While the home delivery services are valuable to customers, they also create challenges for traditional food banks. Making sure that the food bank can store food for delivery is a challenge on its own, even before tackling the logistics of choosing, packing, and delivering food to customers.
Building strong volunteer networks
To run home delivery services, the nonprofits rely heavily on volunteers, who give their time and effort to help make sure that the programs run smoothly and provide high-quality services to mobility-limited people. All three of the nonprofit panelists emphasize their reliance on volunteers, from packing bags to delivering meals and groceries.
We couldn’t pack up all of the bags of seven, 14, and 21 meals every week without each of the volunteers that come through,” Reed says.
Thanks to the need for extensive extra help, one of the biggest focuses for nonprofits that want to provide home delivery services is recruiting the volunteers to help run them.
Food programs that target specific groups, like JFS, have natural advantages in recruiting new volunteers and customers. Strong connections in specific communities help spread opportunities through word-of-mouth, and creating strong networks of people helps food programs keep volunteers and customers involved.

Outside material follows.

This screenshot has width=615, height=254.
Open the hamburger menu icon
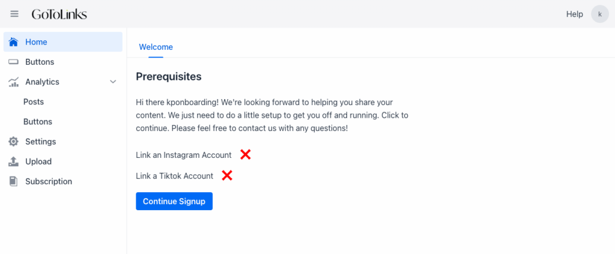pyautogui.click(x=14, y=14)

However, the value of strong word-of-mouth recruitment is not limited to community-specific nonprofits like JFS. The Chicken Soup Brigade, which serves homebound seniors and those living with serious illnesses, brings in 45% of its volunteers through word-of-mouth, Reed explains. Even deliberate in-person recruitment outreach brings in a smaller share of the group’s volunteers.

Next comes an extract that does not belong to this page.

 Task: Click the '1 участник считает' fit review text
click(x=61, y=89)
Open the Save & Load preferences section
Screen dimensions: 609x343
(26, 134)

The panelists also emphasized the need for strong relationships between volunteers and customers, alongside the network of volunteers.

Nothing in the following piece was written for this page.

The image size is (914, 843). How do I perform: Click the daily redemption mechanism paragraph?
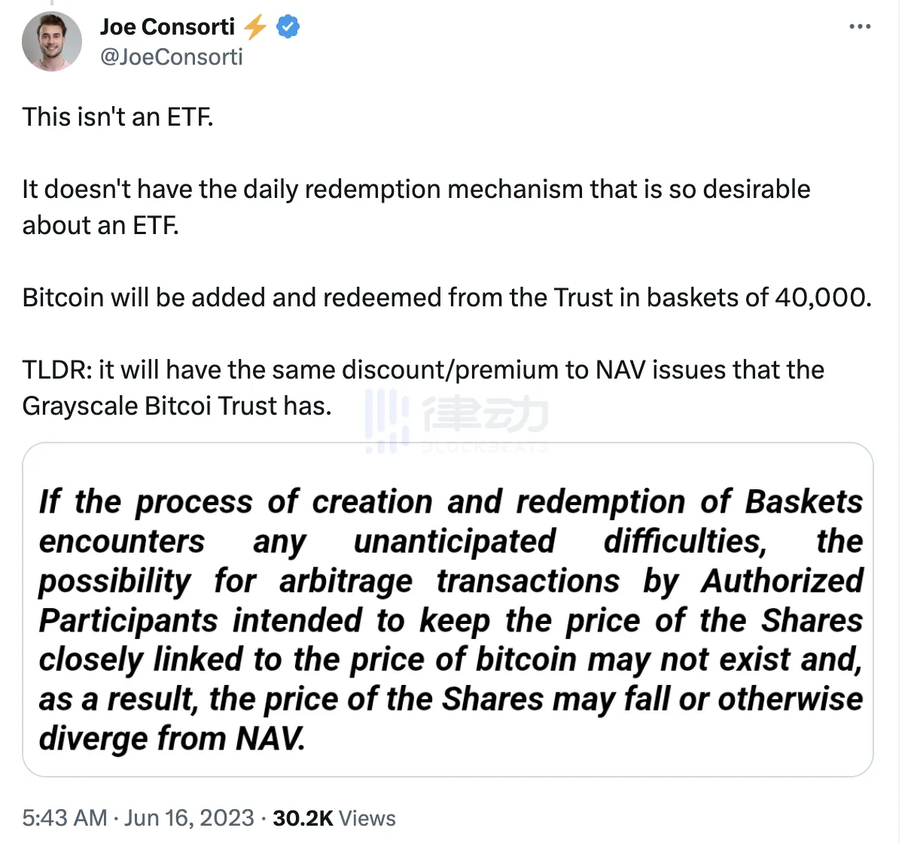416,207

Strong relationships improve volunteer retention by giving them personal connections to programs. Personal connections to customers also help volunteers better adjust to customer needs to provide a more effective, personalized home delivery service.
An independent shopping experience
While food delivery services are valuable, the speakers also emphasize the need to close the gap between the food bank – or home food delivery – experience and the traditional shopping experience. Creating an “independent shopping experience,” complete with high variety and easy access, is a core mission of the University District Food Bank, Gruber says.
While home delivery service can help reach mobility-limited clients, it cuts down on the shopping experience that the food bank tries to provide for its customers. To offer those alternatives to its customers, the organization also works to improve the accessibility of its main shopping space.
“Home delivery is one option. But at the same time, the more that we can make our open space – our shopping space – more conducive to access for folks who have some mobility limitations and challenges is really kind of paramount,” Gruber says. “At the core of our work, we want it to be about providing an independent shopping experience for folks who are able to participate.”
Alongside improving the accessibility of their spaces, panel members suggest that home delivery services could give way to a “pop-up” model in the future, with onsite food banks for mobility-limited customers. While these pop-ups require volunteer and time commitment, they can effectively bring the food bank experience to customers, particularly in high-density housing.
Overall, the food bank staff offered an inside look at how nonprofit services have targeted food insecurity issues and adapted to better serve mobility-limited customers. While the three nonprofit representatives who spoke at the event offered different perspectives on strategies based on their own experiences, there was a common focus on improving food bank accessibility – not just in home delivery services, but also to open up the traditional food bank experience to all customers. They also offered a glimpse at future plans, including pop-up food banks that could bring that food bank experience to the customer, rather than relying on the customer to come to them.